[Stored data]
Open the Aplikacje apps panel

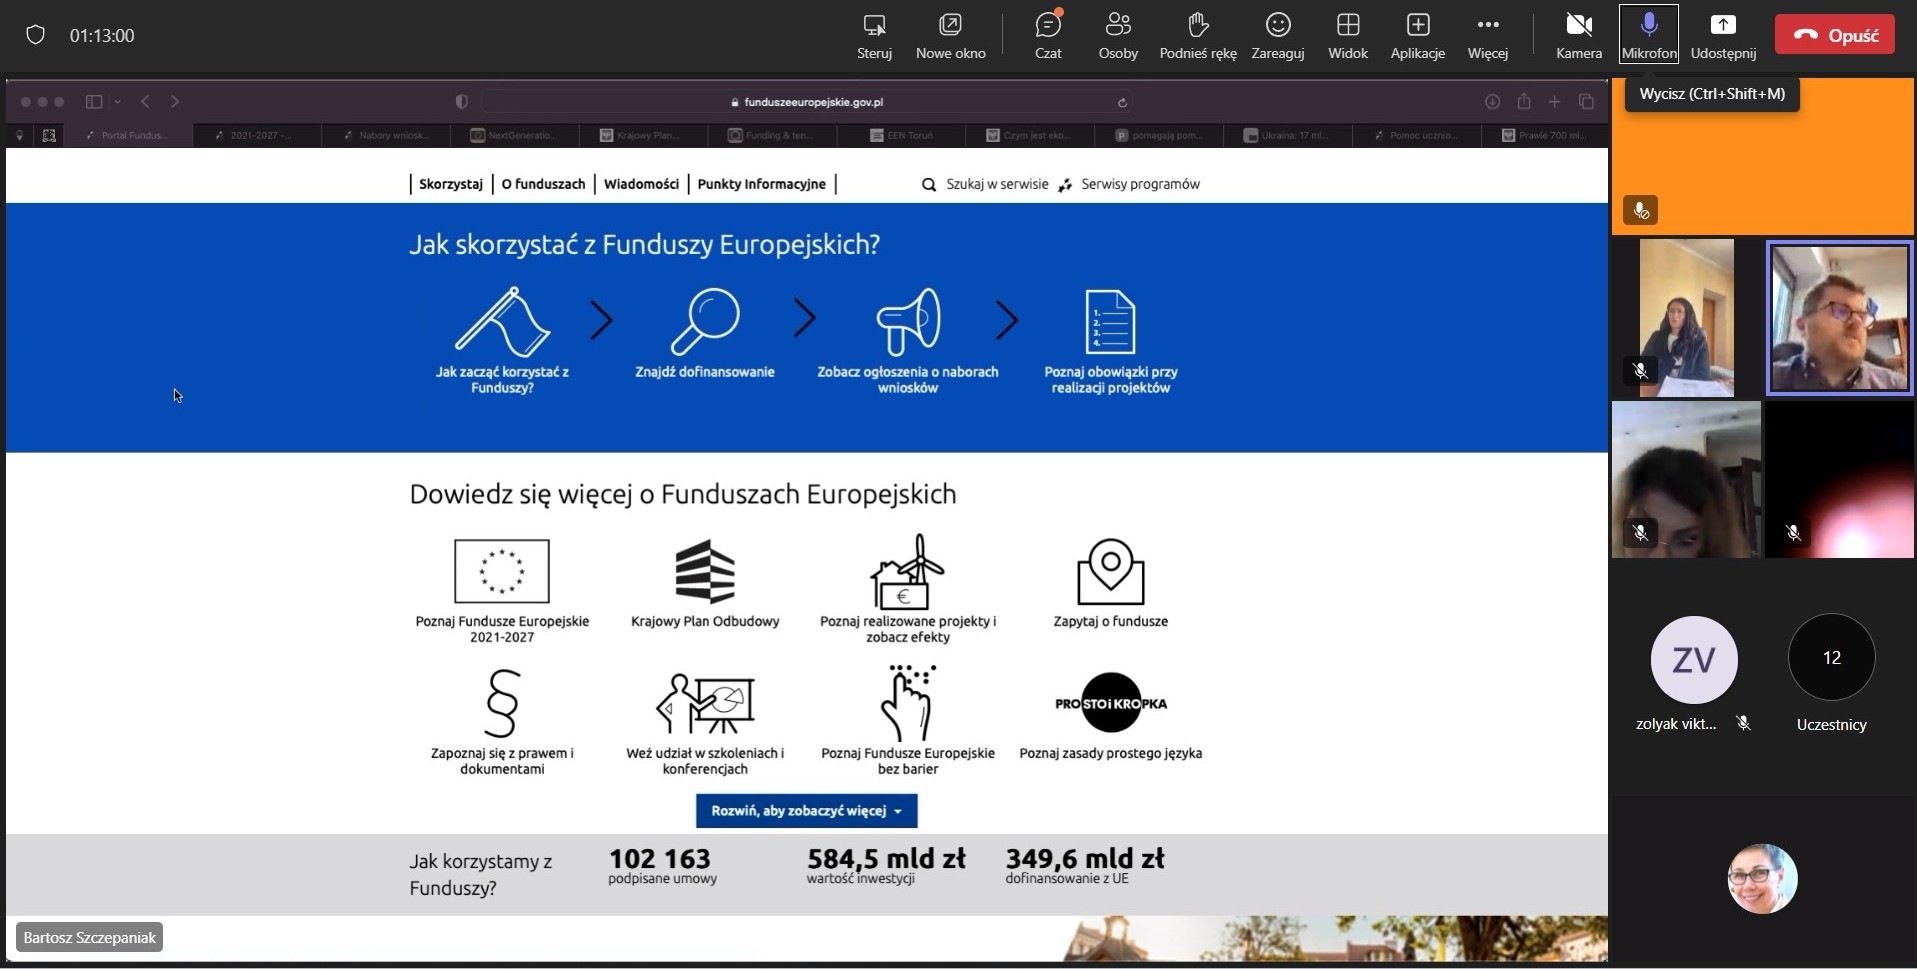pyautogui.click(x=1417, y=35)
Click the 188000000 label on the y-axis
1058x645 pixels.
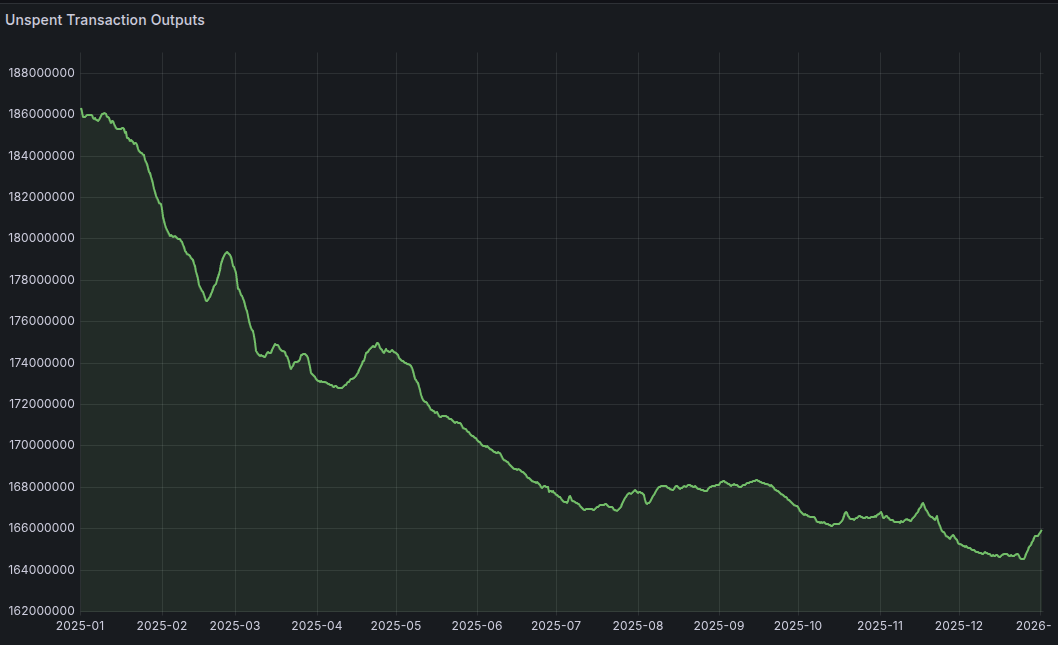pos(40,72)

**Exercise prompt:** Your output should be only the lines from the line with "Click the 188000000 label on the y-axis" through the end of the data, exactly as they stand, and no pictures.

**Response below:**
Click the 188000000 label on the y-axis
1058x645 pixels.
pos(40,72)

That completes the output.